As the holidays come near I can’t help but turn my mind to my kids and not for the normal reasons that you would during this season. My kids are a product of a divorced household. I am a product of a divorced household.
I was 11 when my parents called it quits. Ever since that time I have not been a fan of holidays, that was until I married my ex-husband. We had our two kids that we could celebrate with. I still struggled as many children of divorce do. Which parent do I see first? What Thanksgiving dinner do I attend? Do I see mom on Christmas and dad on Christmas Eve?
When my ex-husband and I divorced I felt the sour taste of holidays in my mouth all over again. Not only did I have to choose for myself but I also had to choose for my kids. Were we doomed to spend holidays apart, away from loved ones?

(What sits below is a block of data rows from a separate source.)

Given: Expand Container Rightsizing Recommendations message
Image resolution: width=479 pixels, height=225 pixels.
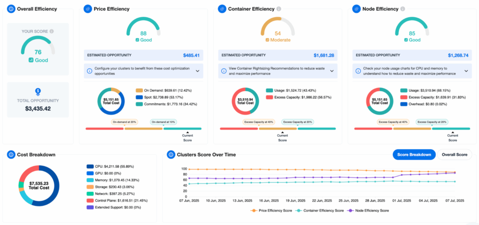Looking at the screenshot, I should click(332, 71).
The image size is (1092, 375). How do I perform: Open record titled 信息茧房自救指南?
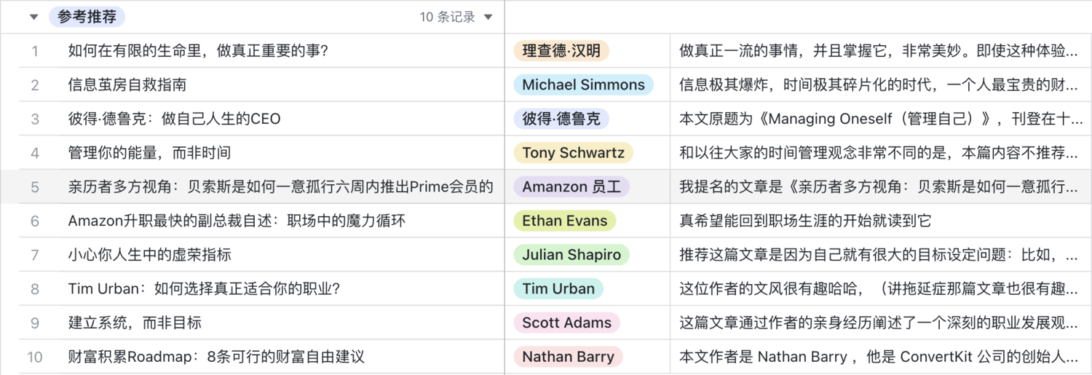coord(127,85)
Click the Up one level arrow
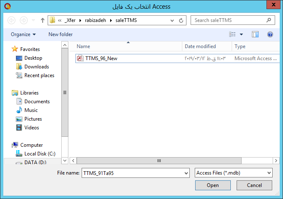This screenshot has width=283, height=199. [43, 20]
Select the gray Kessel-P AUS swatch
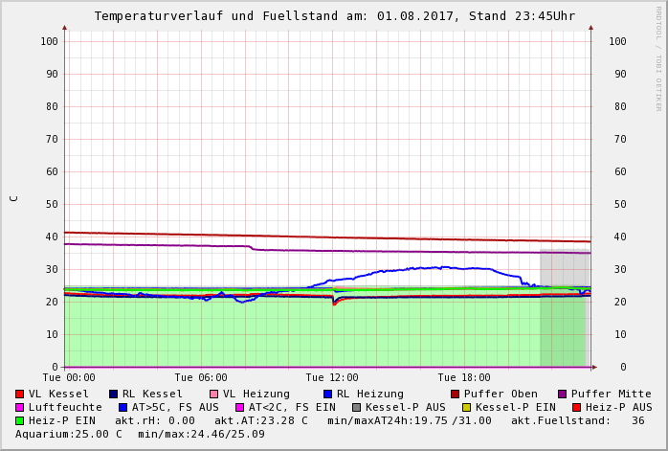Viewport: 668px width, 451px height. 356,407
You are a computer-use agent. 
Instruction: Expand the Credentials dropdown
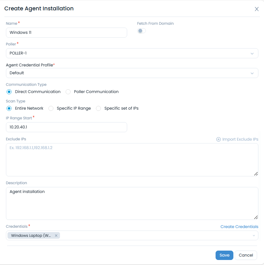[x=254, y=235]
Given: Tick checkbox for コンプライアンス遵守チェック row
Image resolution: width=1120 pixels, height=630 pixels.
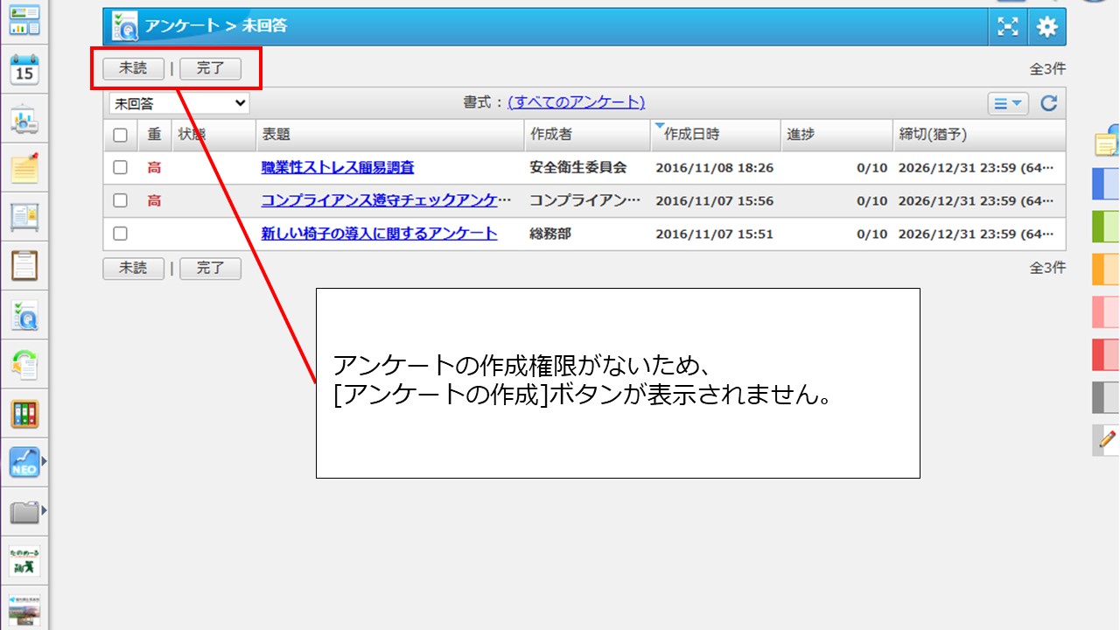Looking at the screenshot, I should [x=121, y=200].
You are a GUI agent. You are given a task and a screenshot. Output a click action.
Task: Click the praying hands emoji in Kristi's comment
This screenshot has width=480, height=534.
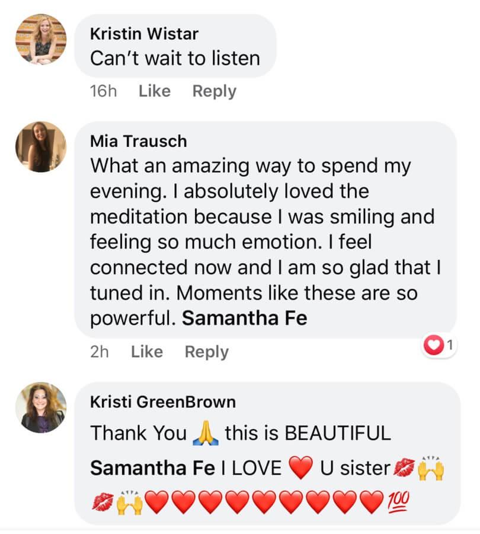[x=206, y=433]
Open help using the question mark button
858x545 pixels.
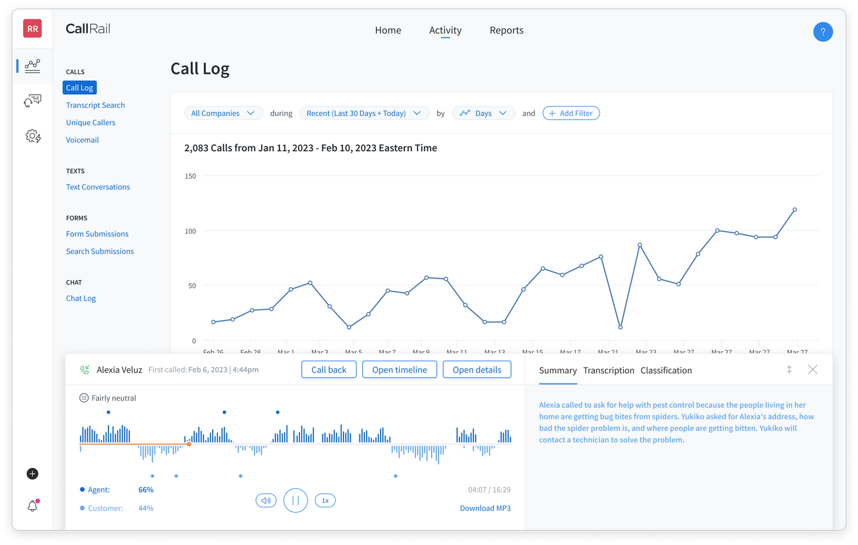823,31
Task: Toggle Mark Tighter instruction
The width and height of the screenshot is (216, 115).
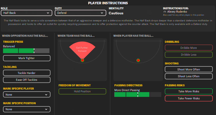Action: click(27, 58)
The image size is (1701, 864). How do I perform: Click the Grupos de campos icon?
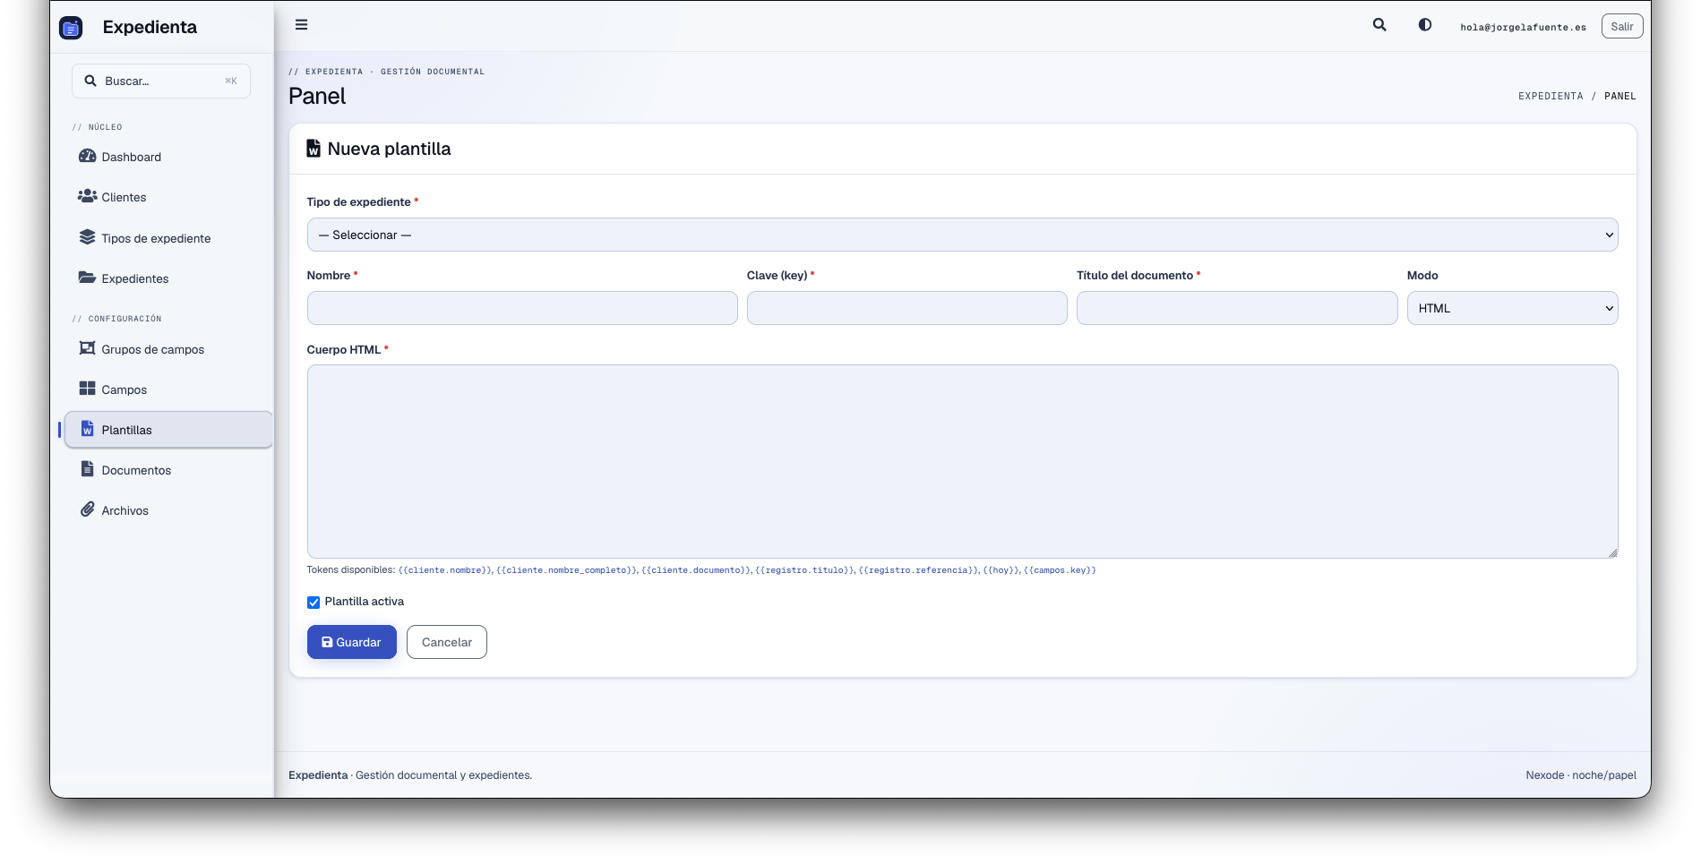click(x=87, y=348)
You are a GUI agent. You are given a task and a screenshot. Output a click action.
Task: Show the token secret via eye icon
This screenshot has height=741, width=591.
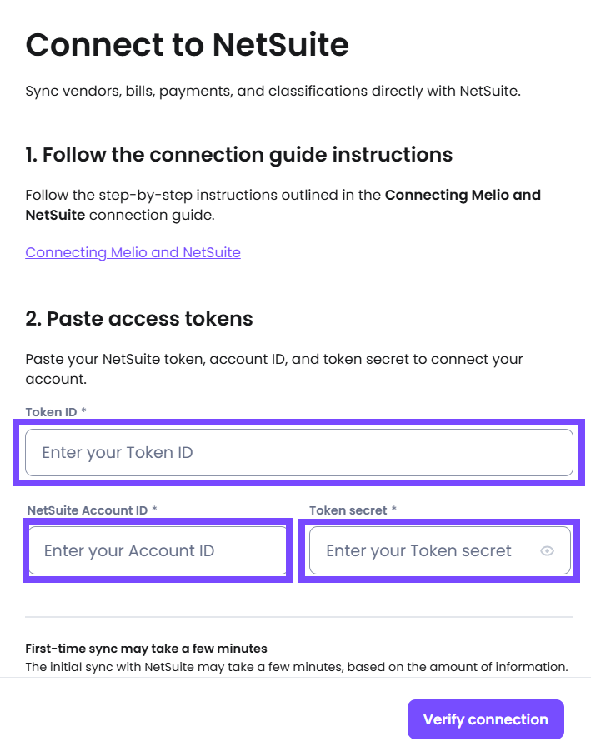point(547,550)
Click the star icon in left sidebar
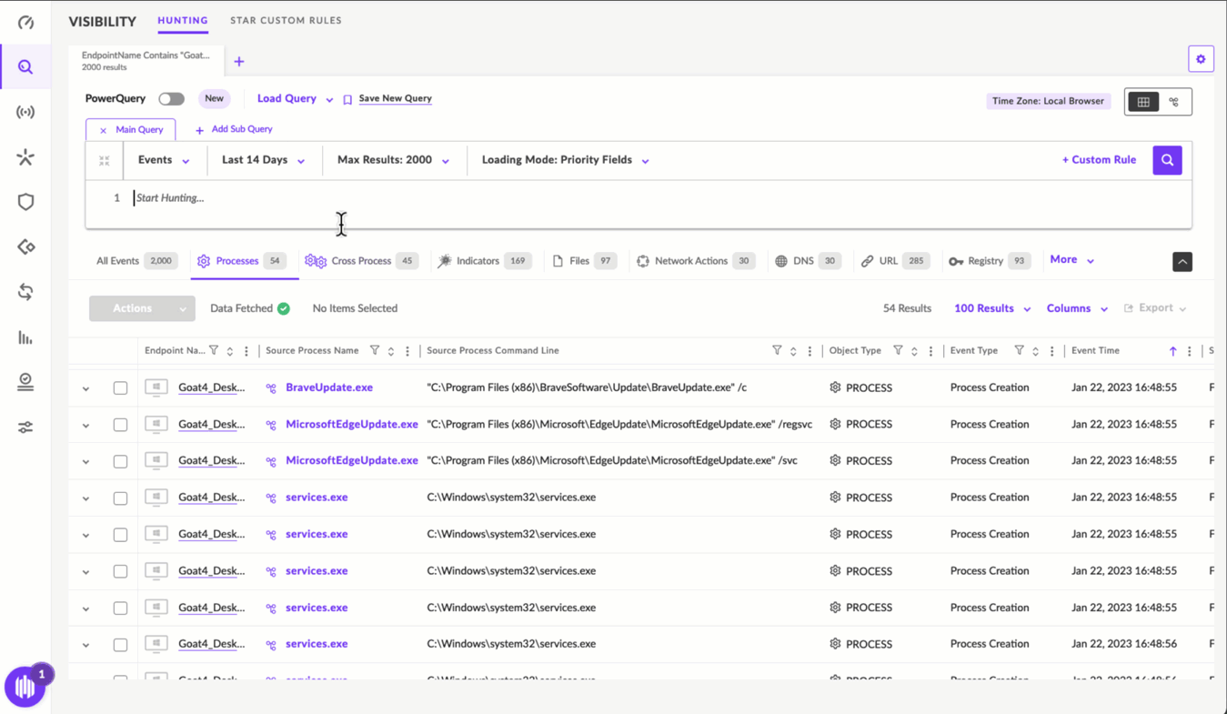 click(25, 157)
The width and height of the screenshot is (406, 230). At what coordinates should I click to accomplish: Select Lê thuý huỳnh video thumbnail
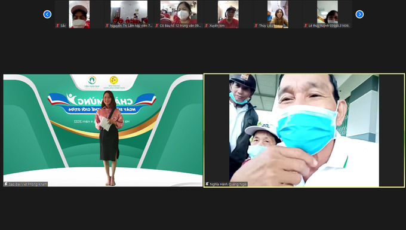[328, 14]
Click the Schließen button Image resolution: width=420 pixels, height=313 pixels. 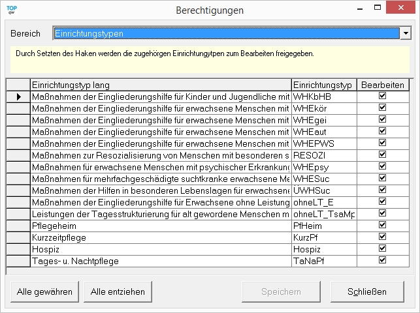[x=366, y=291]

Every year as Thanksgiving looms near I start to feel the same anxiety that I always do. I don’t feel holiday cheer; I feel the impending Christmas morning with no kids to wake up to see what Santa brought. I don’t look forward to meals with family; I stress over whose feeling I am going to hurt by not attending their dinner.
I dread the thought of my kids ever having to experience this. That’s why every holiday I put on my big girl smile and talk up the fun they are going to have at dads on Christmas morning and how I can’t wait to see them that afternoon to open gifts. This year I am planning a large Thanksgiving dinner on Saturday when they come home so we can still sit together and eat as a family.
So my gift that I want from every one of you that has to share your children, please don’t make your kids feel bad that they have to go to the other parent’s house during the holidays. Just let them know how much fun they are going to have and you will be waiting for them, arms open to them, always.